Covering “Superstar,” in which the cosmography expands with the introduction of the most hellish dimension of all: the World Without Shrimp.
Let’s reel back, and talk a bit about Jonathan.
High school cliques are not the simple demarcation line between the cool and uncool presented by so many 80s movies. There are many strata within them. While the Scoobs were presented as the freaks, the geeks, the losers, and the outcasts, not regarded as cool on the level of the Harmonys, Percys, and switch-hitting Cordelias of the world, but they were hardly the bottom of the pile. They also had the benefit of being played by Hollywood actors, with stories written for them by Hollywood writers, so they got to date soulful vampires, head cheerleaders, and bassists (Cordy and Oz sort of get the short end here) while fighting their nightly war against evil, so at least partially, the idea that we were watching the self-esteem deficient weirdos required a little suspension of disbelief on our part.
Jonathan, though, was the bottom of the high school pile, the real loser. Easy not to notice, easy to forget, and easy to ignore, short and rather shlubby, he was perpetually a victim, whether of cruel jokes or monstrous carnage. One of the ingenious things about that episode is how it forcibly redefines his role. Myself, I’m pretty certain I didn’t know Jonathan’s name when “Earshot” started—he was one of the background guys the show reused to make the school seem consistent, rarely doing anything more than looking panicked and not speaking, and I probably thought of him as “that nerd Harmony used to mock Cordelia in ‘The Wish’”—afterward, though, he was Jonathan, and going back through the older episodes, every time he showed up (in, apparently, nine episodes), I thought “Oh, hey, there’s Jonathan.” Accordingly, he seemed to become the show’s concession to real loserdom, which is why his story in “Earshot” is starkly real (his absurdly inefficient choice of a suicide weapon not-with-standing). And the show had real sympathy for real losers, so he is seen briefly at prom, gives Buffy the Class Protector award, and even gets to tackle a vampire and survive graduation (the latter being the real feat, ATC), though it didn’t just give him everything he wanted.
So in “Superstar,” he tries to take it.
It’s another return to everyone trying on a new persona, though this persona is just “agog over Jonathan.” Still, it prompts everyone to act silly, a joy the show was always eager to revel in, and this time, the show itself also adopts the new persona with a groovy spy score, an extra zing of theatricality to everything Jonathan does, and new credits featuring his many feats as the Most Interesting Man in the World. This is what the episode is best known and rightfully beloved for—the density of the jokes, how multifaceted and thorough the spell that makes Jonathan is, such that Tara and Willow erect a girly shrine to him and both Anya and Xander are thinking of him during sex. Internet inventor, star of The Matrix, medical doctor, owner of fine suits, the Pentagon’s big gun, swimsuit calendar model, central figure of the Swing Revival (man, remember that?), possessor of a real website(!), expert marksman, Class Protector of Sunnydale High, paramour of Swedish underwear model twins, coach of 1999 FIFA World Champion USNWT (who in our reality need no augmentation spells), and the guy everyone goes to for help, whether that help means fighting some monsters or working through some thorny and complicated relationship issues.

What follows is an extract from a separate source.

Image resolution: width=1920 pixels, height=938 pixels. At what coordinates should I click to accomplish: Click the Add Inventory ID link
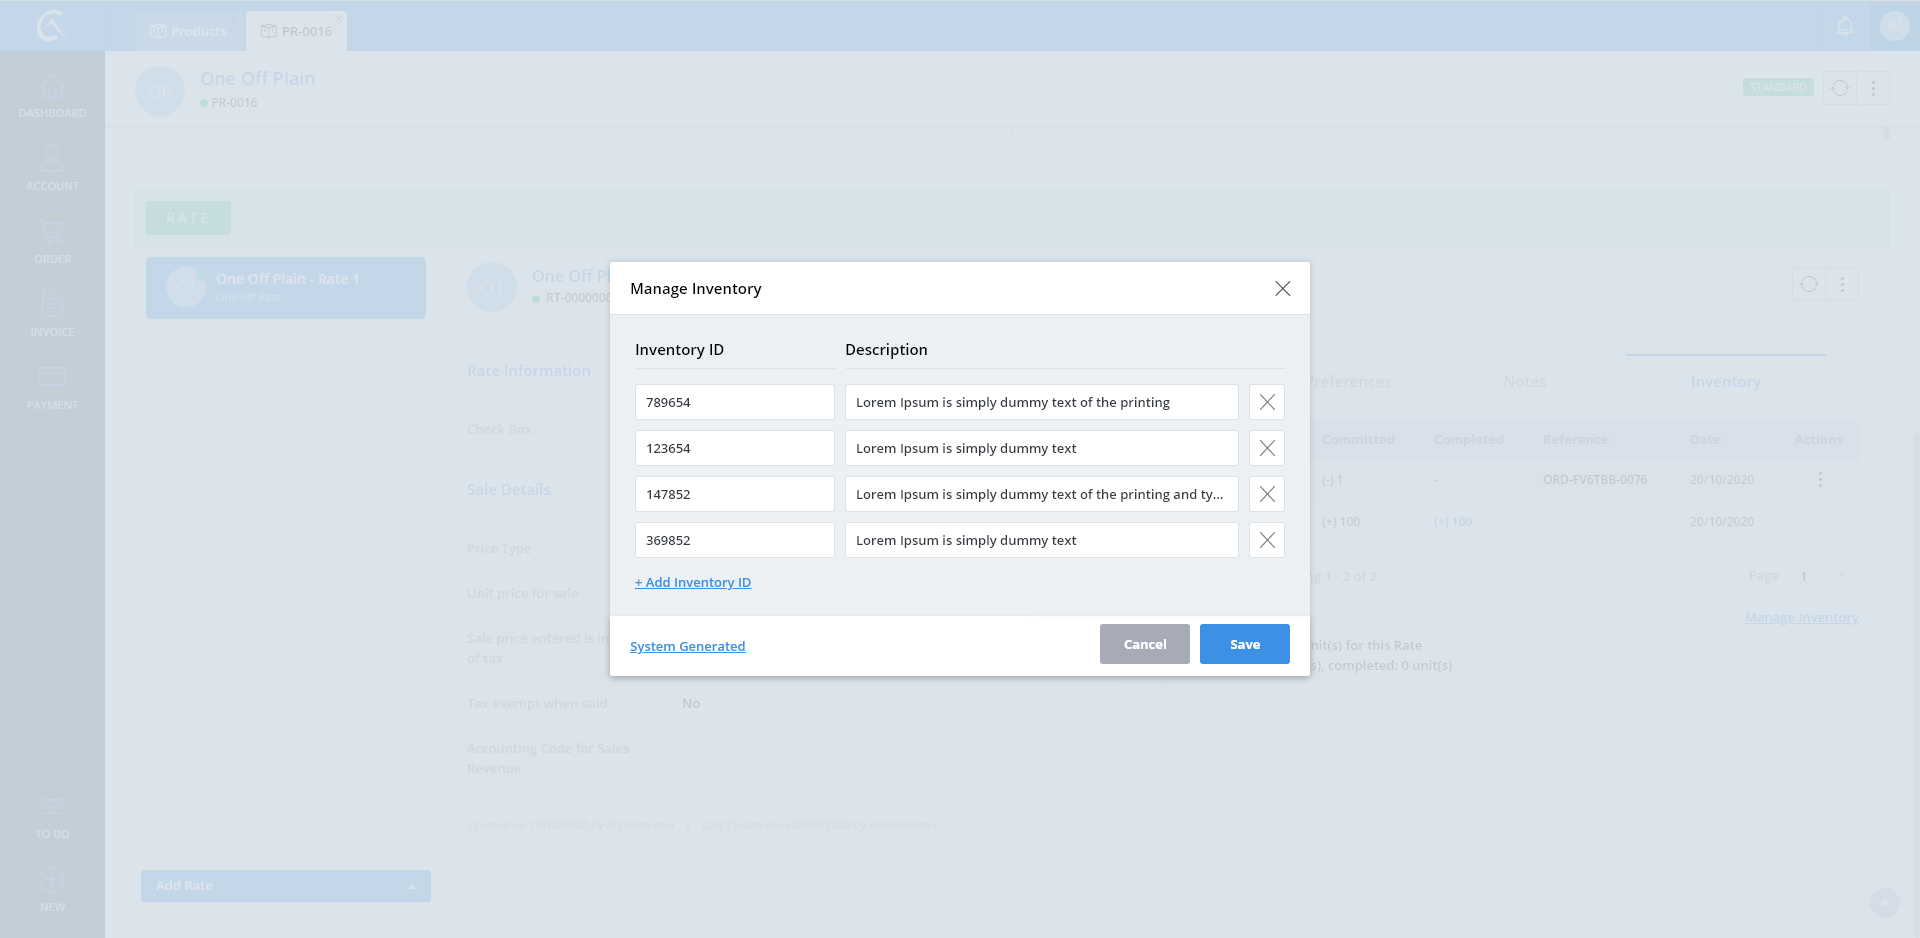pyautogui.click(x=693, y=583)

Notably, the conception of cool in “Superstar” is very pointedly not mean—despite the example of Harmony and Percy, Jonathan’s cool is the exact opposite of mean, and that last trait or aspect I listed seems the most important. It isn’t clear how much control Jonathan actually had over the spell, but it seems like the core of it is a desire to be sought out for assistance, and to be able to provide it. The advice he gives to both Buffy and Riley to help them through their post-Faith issues is good enough to work (indeed, their issues were complicated enough only magic would have provided them the means to work through them). Even as everyone’s memory of augmented Jonathan fades, Xander still wistfully recalls not that Jonathan was cool, but that Jonathan made him feel like he was cool, too. While Buffy rightfully chides him at the end for making everyone his pawns (Buffy is first to perceive something is wrong with this status quo because she senses she’s diminished, but also amusingly because she’s a bit vain), it is a bit poignant that a big part of the fantasy life he constructs involves making people feel good about themselves.
An unintended monster, all the bad to counterbalance Jonathan’s good, brings the fantasy life crashing down, and while Jonathan doesn’t exactly rush to bring things to an end, he doesn’t impede Buffy either, even though everyone expects him to. There’s a very rote bit where he may contemplate trying to throw Buffy down a hole or the show may just want us to think he does, but he’s quickly encouraging Buffy to remember how to fight, and even throws himself into the aforementioned hole to get the monster. In this way, Jonathan aligns himself not with the long line of idiots who dig down into the mystical and don’t realize they should stop digging, but with someone like Xander, who recognizes when they’ve screwed up and helps fix it (even if he recognizes this much later than Xander did). Jonathan was a sad guy whose pain led him to make some poor choices, but he wasn’t malicious.
Kinda wish the show kept that characterization in mind.